Asset managers have criticized the proposals for bonus caps under UCITS regulations, suggesting that the move could create misalignment of incentives between managers and clients, said an article on myInvestorCircle.com, a peer group network, last week. Earlier this year, European politicians voted in favour of capping UCITS manager bonuses at 100 per cent of annual salary. Speaking at the ALFI conference in London, Jeremy Agnew, Managing Director, Legal at BlackRock was quoted as saying: “It’s not clear that a cap meets the goals of the client and in some ways it may promote short-termism. There needs to be a focus on the remuneration of managers aligning with those of clients.”
Stephen Cahill, head of compensation and benefits at Deloitte, added that the bonus cap developments would likely place the European financial services sector “at a disadvantage to counterparts in the US and Asia, and will make it much harder European firms to attract and retain their key talent.”
It is highly likely that European managers will lobby hard to overturn the decision for a salary cap, which seems to have been introduced in lockstep with a cap on bankers’ bonuses. Starting in 2014, bankers’ bonuses will be capped at twice their base salaries, despite opposition from the UK government. And now it seems UCITS managers will face the same restrictions, even though, unlike their banking counterparts, they’ve had no recourse to indulge in casino banking, which brought the whole financial system to its knees in 2008. Unfortunately, it seems, European politicians are keen to tar everyone with the same brush. Expect a potential brain drain of manager talent to the US and Asia over the next couple of years.
Sarasin & Partners last week announced the launch of a new fund: the Sarasin IE Emerging Markets – Systematic Fund. The Dublin-domiciled fund will employ the same investment strategy as the 16-year old Luxembourg SICAV, Sarasin EmergingSar Global Fund.
Unlike more conventional emerging market funds, which tend to have high exposure to the BRIC markets, the new fund will be equally weighted across 19 emerging market countries from the MSCI Emerging Markets index. This will give the Fund greater diversification than the index, which is 64 per cent weighted in just five countries: China, South Korea, Taiwan, Brazil and South Africa. Exposure to these 19 markets will be achieved through a process of unfunded swaps, executed with a number of different major investment banks.
Given that emerging markets are characterized by high volatility and low correlation, the fund will rebalance back to equal weightings on a monthly basis. Commenting on the new fund Andrea Nardon, Fund Manager, Sarasin & Partners said: “Most emerging market funds find it hard to gain exposure to the smaller emerging market countries, but these are typically the more dynamic performers. The Sarasin IE Emerging Markets - Systematic Fund is a diversified way of gaining access to a well spread and evenly balanced portfolio of emerging market countries.”

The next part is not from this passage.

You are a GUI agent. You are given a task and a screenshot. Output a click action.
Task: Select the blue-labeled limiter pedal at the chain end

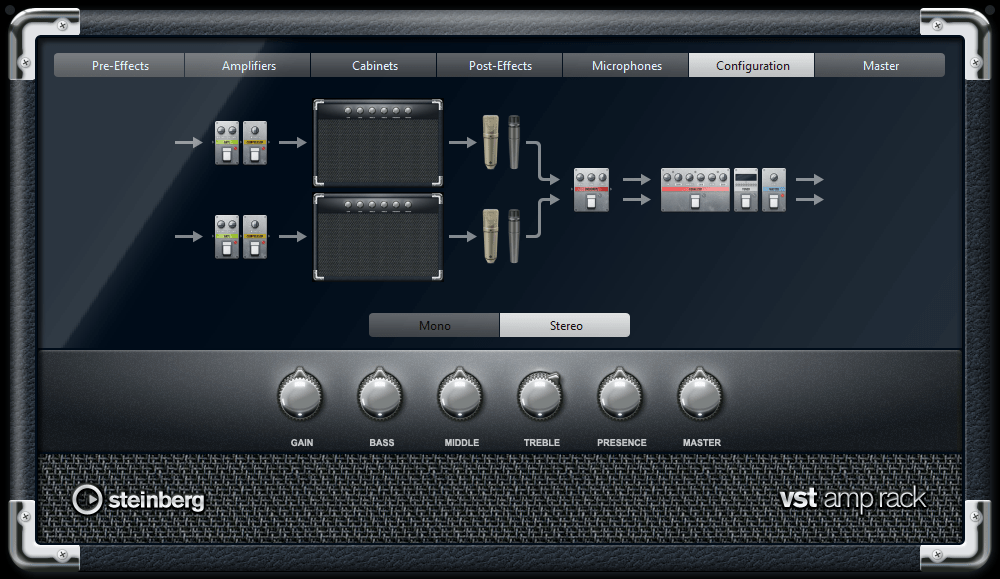(772, 190)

Guy Monson, Managing Partner and CIO, Sarasin & Partners added: “The emerging world is undergoing a one-generation lifestyle change comparable to what the developed world experienced in the industrial revolution. Our long-practiced systematic approach has shown that that it is a remarkably consistent way of containing volatility through equal weightings of lowly-correlated markets. We believe this is an excellent way of gaining a share of the economic growth story likely to characterise the world for many years to come.”